── Data for this exercise ──

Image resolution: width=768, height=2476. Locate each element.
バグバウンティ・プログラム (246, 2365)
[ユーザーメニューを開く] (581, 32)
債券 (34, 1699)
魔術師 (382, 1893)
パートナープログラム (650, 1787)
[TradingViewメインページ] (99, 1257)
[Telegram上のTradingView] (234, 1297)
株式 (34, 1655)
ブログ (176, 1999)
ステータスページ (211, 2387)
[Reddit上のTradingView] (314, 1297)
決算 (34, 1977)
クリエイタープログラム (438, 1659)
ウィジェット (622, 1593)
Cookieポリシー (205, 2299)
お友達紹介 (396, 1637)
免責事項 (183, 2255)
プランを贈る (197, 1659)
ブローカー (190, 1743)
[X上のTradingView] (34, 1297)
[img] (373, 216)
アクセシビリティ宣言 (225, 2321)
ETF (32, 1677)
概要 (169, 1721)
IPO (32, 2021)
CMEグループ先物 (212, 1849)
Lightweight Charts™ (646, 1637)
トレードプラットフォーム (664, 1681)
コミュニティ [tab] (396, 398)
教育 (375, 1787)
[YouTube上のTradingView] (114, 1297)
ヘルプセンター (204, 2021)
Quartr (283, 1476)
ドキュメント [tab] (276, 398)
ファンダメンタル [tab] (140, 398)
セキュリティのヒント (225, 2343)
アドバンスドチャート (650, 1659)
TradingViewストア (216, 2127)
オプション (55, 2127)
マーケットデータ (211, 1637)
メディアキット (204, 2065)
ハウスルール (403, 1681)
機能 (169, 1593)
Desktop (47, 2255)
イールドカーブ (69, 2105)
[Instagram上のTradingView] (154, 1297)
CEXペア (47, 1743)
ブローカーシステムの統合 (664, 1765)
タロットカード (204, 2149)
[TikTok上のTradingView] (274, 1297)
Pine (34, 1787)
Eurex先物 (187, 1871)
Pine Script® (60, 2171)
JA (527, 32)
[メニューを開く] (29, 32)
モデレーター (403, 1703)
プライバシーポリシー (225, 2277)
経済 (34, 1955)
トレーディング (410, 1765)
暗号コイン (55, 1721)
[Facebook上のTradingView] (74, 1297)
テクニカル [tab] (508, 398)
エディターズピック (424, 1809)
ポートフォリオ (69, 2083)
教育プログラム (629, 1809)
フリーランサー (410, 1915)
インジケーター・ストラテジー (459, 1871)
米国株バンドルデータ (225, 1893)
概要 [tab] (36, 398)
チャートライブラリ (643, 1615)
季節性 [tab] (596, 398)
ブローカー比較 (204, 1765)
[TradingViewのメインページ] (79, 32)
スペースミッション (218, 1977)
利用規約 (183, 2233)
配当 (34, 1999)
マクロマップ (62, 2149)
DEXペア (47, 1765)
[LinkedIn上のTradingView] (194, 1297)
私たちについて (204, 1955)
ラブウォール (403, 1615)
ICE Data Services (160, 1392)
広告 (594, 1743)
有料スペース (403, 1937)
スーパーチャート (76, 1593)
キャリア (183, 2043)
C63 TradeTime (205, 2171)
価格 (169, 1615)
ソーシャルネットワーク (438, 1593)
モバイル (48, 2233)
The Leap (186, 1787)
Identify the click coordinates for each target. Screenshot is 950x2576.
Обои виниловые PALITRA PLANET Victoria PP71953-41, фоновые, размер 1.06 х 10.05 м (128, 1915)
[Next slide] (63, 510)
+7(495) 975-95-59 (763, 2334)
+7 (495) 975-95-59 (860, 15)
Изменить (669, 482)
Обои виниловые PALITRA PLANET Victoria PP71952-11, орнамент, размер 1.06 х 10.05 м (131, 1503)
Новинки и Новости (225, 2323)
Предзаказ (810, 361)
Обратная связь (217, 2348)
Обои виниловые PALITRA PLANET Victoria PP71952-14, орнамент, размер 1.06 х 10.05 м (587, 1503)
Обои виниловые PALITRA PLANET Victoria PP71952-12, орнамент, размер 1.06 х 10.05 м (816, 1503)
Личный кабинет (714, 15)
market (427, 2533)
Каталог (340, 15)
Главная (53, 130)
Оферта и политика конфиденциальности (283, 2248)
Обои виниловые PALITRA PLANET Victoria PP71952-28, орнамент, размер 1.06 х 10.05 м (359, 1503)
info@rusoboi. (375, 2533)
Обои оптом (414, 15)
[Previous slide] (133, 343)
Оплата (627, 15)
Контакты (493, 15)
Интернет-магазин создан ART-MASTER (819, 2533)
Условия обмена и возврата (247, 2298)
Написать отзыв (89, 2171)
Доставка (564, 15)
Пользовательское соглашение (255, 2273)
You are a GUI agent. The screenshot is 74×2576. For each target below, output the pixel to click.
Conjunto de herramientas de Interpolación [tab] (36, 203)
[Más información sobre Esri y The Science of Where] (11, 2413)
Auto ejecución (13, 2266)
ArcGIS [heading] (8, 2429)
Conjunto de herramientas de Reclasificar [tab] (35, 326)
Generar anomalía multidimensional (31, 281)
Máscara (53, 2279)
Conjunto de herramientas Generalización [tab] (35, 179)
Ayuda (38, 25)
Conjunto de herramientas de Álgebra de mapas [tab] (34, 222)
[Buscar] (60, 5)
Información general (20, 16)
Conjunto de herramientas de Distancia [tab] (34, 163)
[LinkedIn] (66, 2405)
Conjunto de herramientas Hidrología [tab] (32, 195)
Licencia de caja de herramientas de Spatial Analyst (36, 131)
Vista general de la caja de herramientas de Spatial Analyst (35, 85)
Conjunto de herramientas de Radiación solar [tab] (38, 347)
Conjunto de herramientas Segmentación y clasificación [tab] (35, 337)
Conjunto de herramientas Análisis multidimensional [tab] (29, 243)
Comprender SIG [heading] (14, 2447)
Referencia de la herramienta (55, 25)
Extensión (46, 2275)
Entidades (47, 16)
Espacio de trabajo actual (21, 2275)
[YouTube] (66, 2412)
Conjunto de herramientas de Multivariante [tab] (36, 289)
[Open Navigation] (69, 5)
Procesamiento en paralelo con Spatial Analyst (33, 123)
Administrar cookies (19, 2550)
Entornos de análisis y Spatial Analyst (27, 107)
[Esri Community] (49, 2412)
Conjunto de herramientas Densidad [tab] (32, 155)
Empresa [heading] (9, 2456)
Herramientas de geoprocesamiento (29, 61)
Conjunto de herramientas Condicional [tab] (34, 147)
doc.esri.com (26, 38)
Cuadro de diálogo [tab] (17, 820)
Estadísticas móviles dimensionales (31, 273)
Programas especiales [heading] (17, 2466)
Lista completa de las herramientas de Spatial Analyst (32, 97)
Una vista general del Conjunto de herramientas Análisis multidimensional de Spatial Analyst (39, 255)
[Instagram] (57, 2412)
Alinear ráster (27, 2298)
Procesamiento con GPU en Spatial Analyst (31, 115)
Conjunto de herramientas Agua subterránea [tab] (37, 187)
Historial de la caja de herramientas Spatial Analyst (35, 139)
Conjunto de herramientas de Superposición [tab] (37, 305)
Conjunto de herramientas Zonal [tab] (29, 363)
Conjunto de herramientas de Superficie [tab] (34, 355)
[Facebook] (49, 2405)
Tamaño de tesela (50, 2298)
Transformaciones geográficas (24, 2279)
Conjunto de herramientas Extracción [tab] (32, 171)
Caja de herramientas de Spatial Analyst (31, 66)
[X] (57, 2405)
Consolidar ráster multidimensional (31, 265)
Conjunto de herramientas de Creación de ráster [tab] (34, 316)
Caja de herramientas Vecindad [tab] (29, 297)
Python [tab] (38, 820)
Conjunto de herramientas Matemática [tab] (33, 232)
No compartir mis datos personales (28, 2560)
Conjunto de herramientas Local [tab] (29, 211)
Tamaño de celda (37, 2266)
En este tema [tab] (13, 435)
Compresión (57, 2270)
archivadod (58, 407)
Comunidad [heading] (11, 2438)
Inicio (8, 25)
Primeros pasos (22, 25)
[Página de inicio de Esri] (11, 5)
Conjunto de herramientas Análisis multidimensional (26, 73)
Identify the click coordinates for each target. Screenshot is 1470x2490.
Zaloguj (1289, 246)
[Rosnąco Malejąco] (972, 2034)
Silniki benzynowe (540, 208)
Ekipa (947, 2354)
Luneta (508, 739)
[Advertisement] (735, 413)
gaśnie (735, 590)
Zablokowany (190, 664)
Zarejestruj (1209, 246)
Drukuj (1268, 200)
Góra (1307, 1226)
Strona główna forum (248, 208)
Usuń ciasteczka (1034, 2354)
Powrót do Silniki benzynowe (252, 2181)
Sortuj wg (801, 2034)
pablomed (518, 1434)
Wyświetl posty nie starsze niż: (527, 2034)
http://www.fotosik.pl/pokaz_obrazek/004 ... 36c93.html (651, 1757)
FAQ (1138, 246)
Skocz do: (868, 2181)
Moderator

───

Nothing should be returned except the lines from the first line of the data above through the line with "フリーランサー (410, 1915)", each one exact.

=== Exercise response ===
Image resolution: width=768, height=2476. Locate each element.
バグバウンティ・プログラム (246, 2365)
[ユーザーメニューを開く] (581, 32)
債券 (34, 1699)
魔術師 (382, 1893)
パートナープログラム (650, 1787)
[TradingViewメインページ] (99, 1257)
[Telegram上のTradingView] (234, 1297)
株式 (34, 1655)
ブログ (176, 1999)
ステータスページ (211, 2387)
[Reddit上のTradingView] (314, 1297)
決算 (34, 1977)
クリエイタープログラム (438, 1659)
ウィジェット (622, 1593)
Cookieポリシー (205, 2299)
お友達紹介 (396, 1637)
免責事項 (183, 2255)
プランを贈る (197, 1659)
ブローカー (190, 1743)
[X上のTradingView] (34, 1297)
[img] (373, 216)
アクセシビリティ宣言 (225, 2321)
ETF (32, 1677)
概要 (169, 1721)
IPO (32, 2021)
CMEグループ先物 (212, 1849)
Lightweight Charts™ (646, 1637)
トレードプラットフォーム (664, 1681)
コミュニティ [tab] (396, 398)
教育 (375, 1787)
[YouTube上のTradingView] (114, 1297)
ヘルプセンター (204, 2021)
Quartr (283, 1476)
ドキュメント [tab] (276, 398)
ファンダメンタル [tab] (140, 398)
セキュリティのヒント (225, 2343)
アドバンスドチャート (650, 1659)
TradingViewストア (216, 2127)
オプション (55, 2127)
マーケットデータ (211, 1637)
メディアキット (204, 2065)
ハウスルール (403, 1681)
機能 (169, 1593)
Desktop (47, 2255)
イールドカーブ (69, 2105)
[Instagram上のTradingView] (154, 1297)
CEXペア (47, 1743)
ブローカーシステムの統合 (664, 1765)
タロットカード (204, 2149)
[TikTok上のTradingView] (274, 1297)
Pine (34, 1787)
Eurex先物 (187, 1871)
Pine Script® (60, 2171)
JA (527, 32)
[メニューを開く] (29, 32)
モデレーター (403, 1703)
プライバシーポリシー (225, 2277)
経済 (34, 1955)
トレーディング (410, 1765)
暗号コイン (55, 1721)
[Facebook上のTradingView] (74, 1297)
テクニカル [tab] (508, 398)
エディターズピック (424, 1809)
ポートフォリオ (69, 2083)
教育プログラム (629, 1809)
フリーランサー (410, 1915)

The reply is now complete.